Basic Hormone Panel Tests for Women
A comprehensive hormone panel for women should include estradiol, follicle-stimulating hormone (FSH), luteinizing hormone (LH), thyroid-stimulating hormone (TSH), and prolactin as the core tests, with additional hormones assessed based on clinical presentation. 1
Core Hormone Tests
Reproductive Hormones
- Estradiol (E2): Measures ovarian function and estrogen levels
- Follicle-stimulating hormone (FSH): Evaluates ovarian function and menopausal status
- Luteinizing hormone (LH): Assesses ovulation and ovarian function
- Progesterone: Particularly important for assessing luteal phase function and ovulation
Thyroid Function
- Thyroid-stimulating hormone (TSH): Screens for thyroid disorders
- Free T4: Often included when TSH is abnormal
Other Essential Hormones
- Prolactin: Evaluates pituitary function and can affect menstrual cycles
Additional Tests Based on Clinical Presentation
For Suspected PCOS
- Total testosterone and free testosterone: Primary tests for hyperandrogenism 2
- Free Androgen Index (FAI): 78% sensitivity, 85% specificity for PCOS 2
- Androstenedione: 75% sensitivity, 71% specificity for PCOS 2
- Dehydroepiandrosterone sulfate (DHEAS): Evaluates adrenal androgen production 2
- 17-hydroxyprogesterone: To exclude congenital adrenal hyperplasia 2
For Menopausal Assessment
- Anti-Müllerian hormone (AMH): Emerging marker for ovarian reserve assessment 1
- Inhibin B: Additional marker for ovarian reserve 1
For Fertility Evaluation
Timing Considerations
Reproductive hormones should ideally be measured on specific days of the menstrual cycle:
- FSH and estradiol: Best assessed on days 2-5 of the menstrual cycle (early follicular phase)

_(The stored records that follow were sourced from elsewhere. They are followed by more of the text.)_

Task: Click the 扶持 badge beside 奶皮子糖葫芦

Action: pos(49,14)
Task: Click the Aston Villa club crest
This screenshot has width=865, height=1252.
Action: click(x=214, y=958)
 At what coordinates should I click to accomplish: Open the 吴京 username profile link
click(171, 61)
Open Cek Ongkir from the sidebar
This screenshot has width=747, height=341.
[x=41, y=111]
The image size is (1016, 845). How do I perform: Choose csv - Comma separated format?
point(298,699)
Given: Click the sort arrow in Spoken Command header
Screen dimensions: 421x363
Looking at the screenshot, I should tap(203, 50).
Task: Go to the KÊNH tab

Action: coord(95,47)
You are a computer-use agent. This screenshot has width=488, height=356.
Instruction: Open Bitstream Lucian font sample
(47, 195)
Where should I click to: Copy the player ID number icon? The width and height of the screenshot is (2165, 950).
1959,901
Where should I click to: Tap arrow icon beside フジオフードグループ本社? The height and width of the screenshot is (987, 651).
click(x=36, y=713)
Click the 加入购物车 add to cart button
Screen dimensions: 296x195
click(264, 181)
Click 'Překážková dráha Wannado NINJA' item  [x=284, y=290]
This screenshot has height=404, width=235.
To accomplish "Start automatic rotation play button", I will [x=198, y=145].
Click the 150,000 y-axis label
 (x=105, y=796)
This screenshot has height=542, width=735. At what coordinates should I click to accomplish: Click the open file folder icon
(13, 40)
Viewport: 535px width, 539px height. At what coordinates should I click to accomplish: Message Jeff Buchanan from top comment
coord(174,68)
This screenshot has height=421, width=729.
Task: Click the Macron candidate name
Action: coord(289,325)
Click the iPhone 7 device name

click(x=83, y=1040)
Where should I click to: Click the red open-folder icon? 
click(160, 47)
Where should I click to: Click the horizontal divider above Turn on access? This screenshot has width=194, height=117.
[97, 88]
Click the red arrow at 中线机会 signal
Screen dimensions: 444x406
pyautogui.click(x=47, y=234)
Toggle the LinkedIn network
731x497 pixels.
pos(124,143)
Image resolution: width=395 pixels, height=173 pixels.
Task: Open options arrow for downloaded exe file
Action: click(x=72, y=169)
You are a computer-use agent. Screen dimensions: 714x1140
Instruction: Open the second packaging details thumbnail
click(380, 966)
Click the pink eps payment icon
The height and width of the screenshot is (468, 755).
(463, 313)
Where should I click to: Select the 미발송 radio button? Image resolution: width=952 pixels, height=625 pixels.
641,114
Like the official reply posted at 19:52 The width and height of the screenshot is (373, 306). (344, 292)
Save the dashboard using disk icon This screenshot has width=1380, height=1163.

- Progesterone: Best assessed 7 days after ovulation (mid-luteal phase, typically day 21 of a 28-day cycle)
- LH: Can be measured throughout the cycle, but peaks at ovulation
Thyroid hormones show seasonal variation with:
- TSH levels typically higher in winter and spring
- TSH levels lower in summer and autumn 3
Clinical Context for Testing
- Irregular menstrual cycles: FSH, LH, estradiol, progesterone, prolactin, TSH
- Infertility workup: Complete panel including AMH and testosterone 1
- Menopausal symptoms: FSH, estradiol (FSH may not be reliable in women with prior chemotherapy or on tamoxifen) 1
- Suspected thyroid disorders: TSH, free T4, thyroid antibodies if autoimmune thyroid disease is suspected 4
Important Considerations
- FSH is not a reliable marker of menopausal status in women with prior chemotherapy, pelvic radiation exposure, or those on tamoxifen 1
- Hormone levels measured by liquid chromatography-tandem mass spectrometry (LC-MS/MS) may be lower than those measured by older immunoassay methods 5
- Anti-Müllerian hormone (AMH) shows promise as a predictor of ovarian reserve and timing of menopause onset 1
- Women with PCOS have higher rates of thyroid disorders, particularly Hashimoto's thyroiditis, suggesting the importance of thyroid testing in these patients 4
By understanding which hormone tests to include in a basic panel and when to add specialized tests, clinicians can more effectively evaluate women's hormonal health and address specific concerns related to fertility, menstrual irregularities, and menopausal symptoms.